(Pointing data for screenshots)
BEGIN

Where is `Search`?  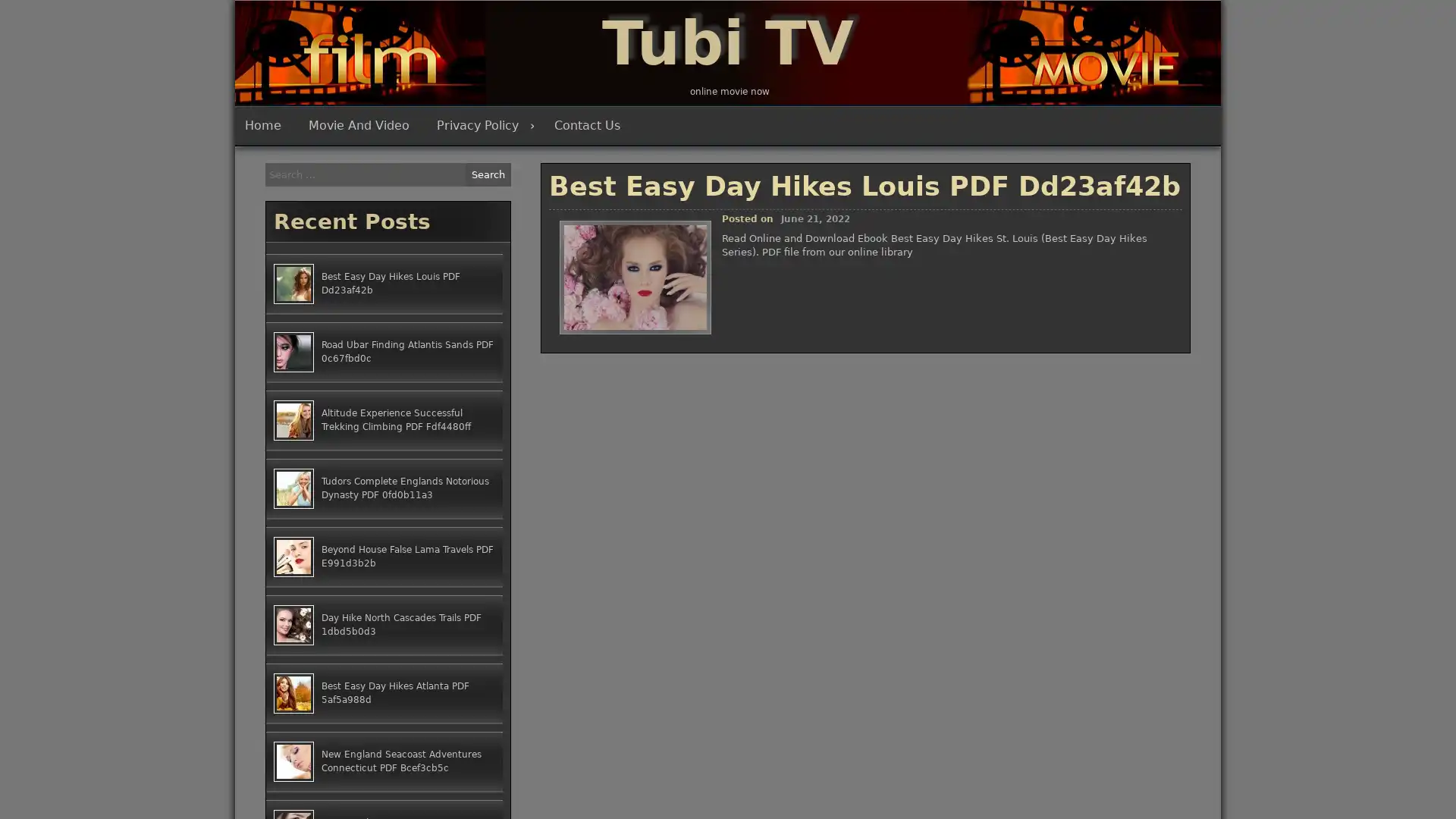
Search is located at coordinates (488, 174).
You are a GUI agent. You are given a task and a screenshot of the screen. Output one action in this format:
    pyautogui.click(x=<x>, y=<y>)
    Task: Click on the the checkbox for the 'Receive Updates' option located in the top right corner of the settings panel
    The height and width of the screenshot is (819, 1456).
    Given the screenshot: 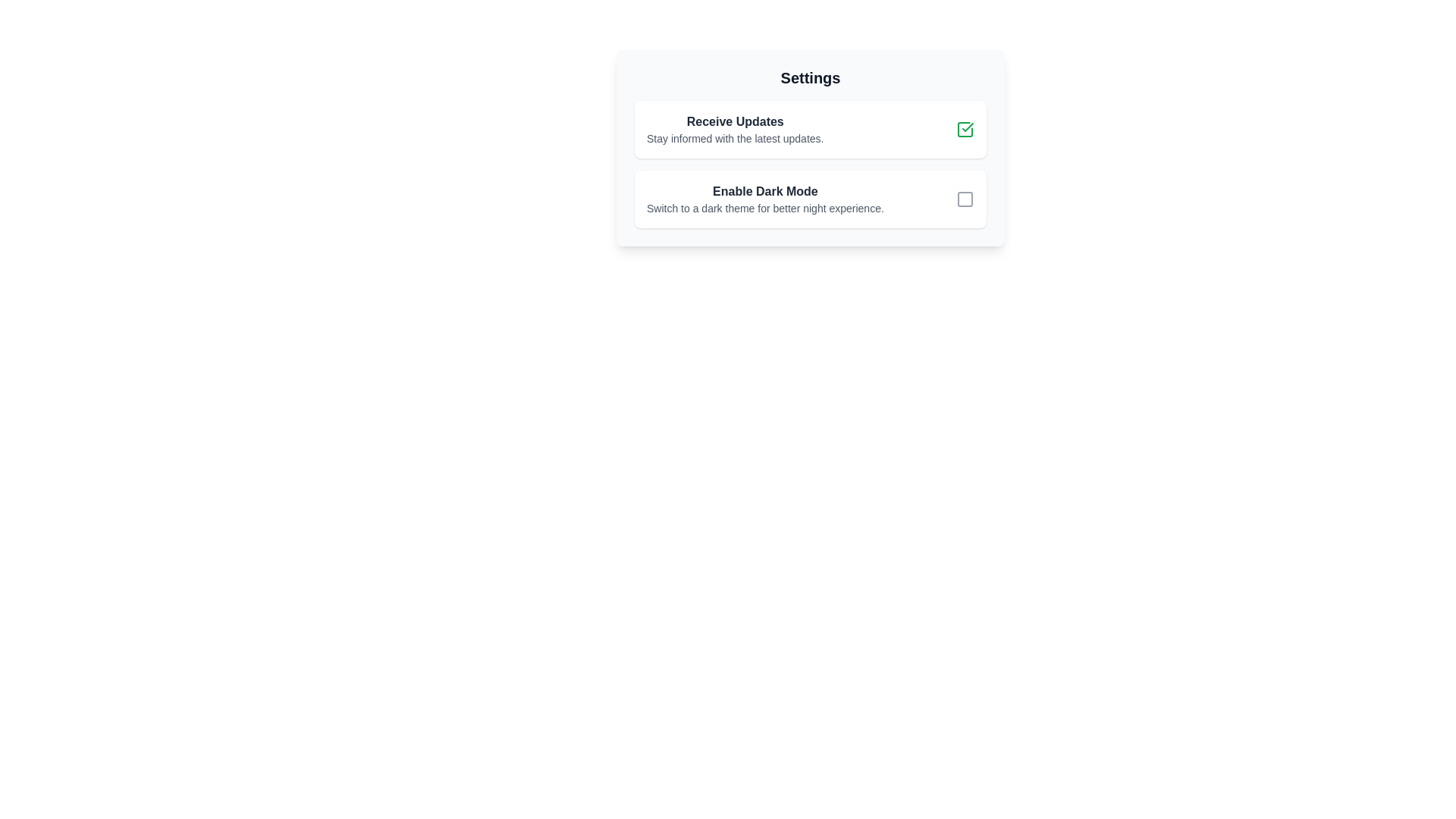 What is the action you would take?
    pyautogui.click(x=964, y=128)
    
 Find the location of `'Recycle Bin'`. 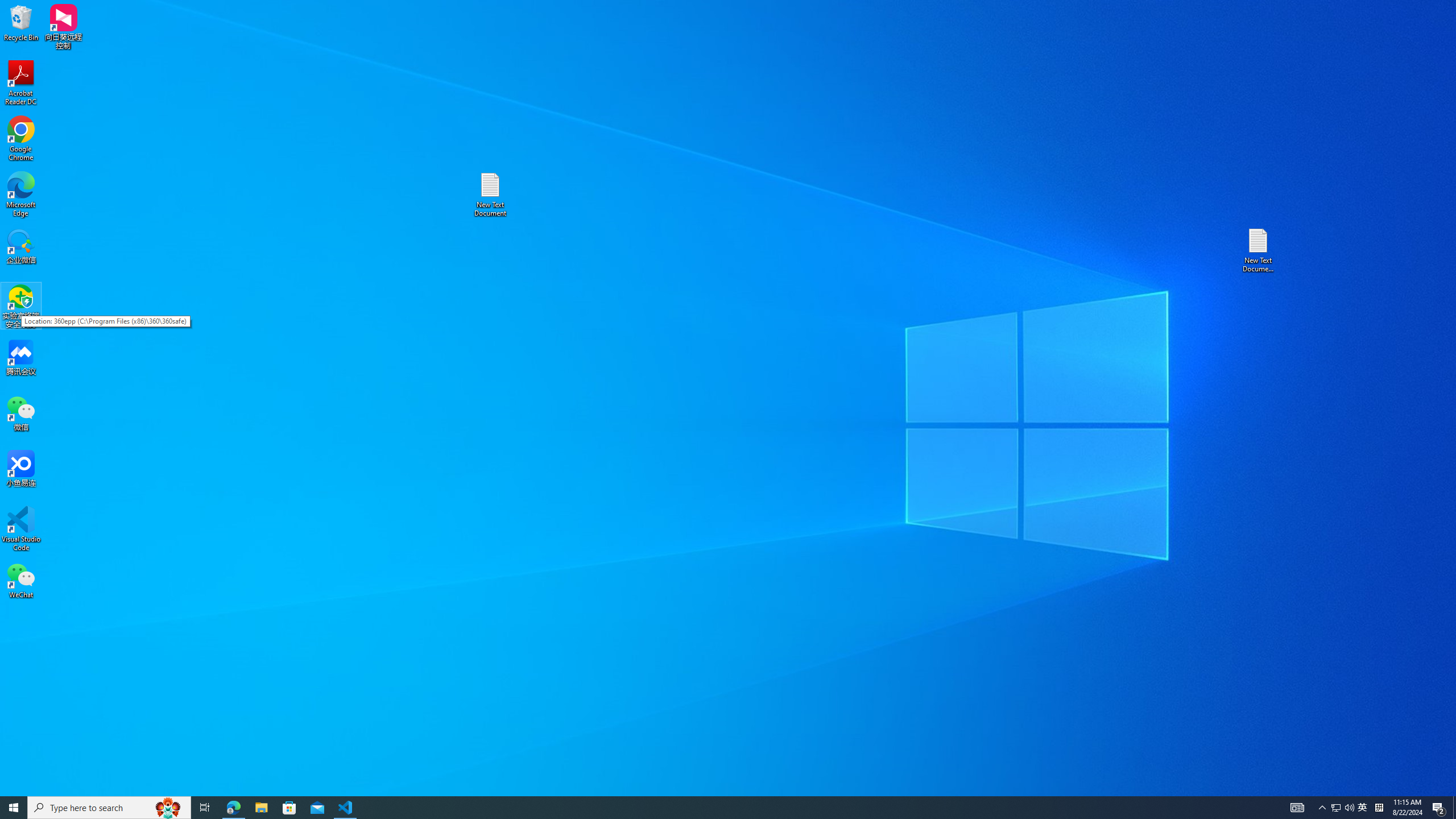

'Recycle Bin' is located at coordinates (20, 22).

END

EXERCISE REQUIREMENTS
Repeat the lines from the one containing "You are a GUI" through the one containing "Task: Click on", including both of those lines.

THE RESULT
You are a GUI agent. You are given a task and a screenshot of the screen. Output one action in this format:
    pyautogui.click(x=<x>, y=<y>)
    Task: Click on the the checkbox for the 'Receive Updates' option located in the top right corner of the settings panel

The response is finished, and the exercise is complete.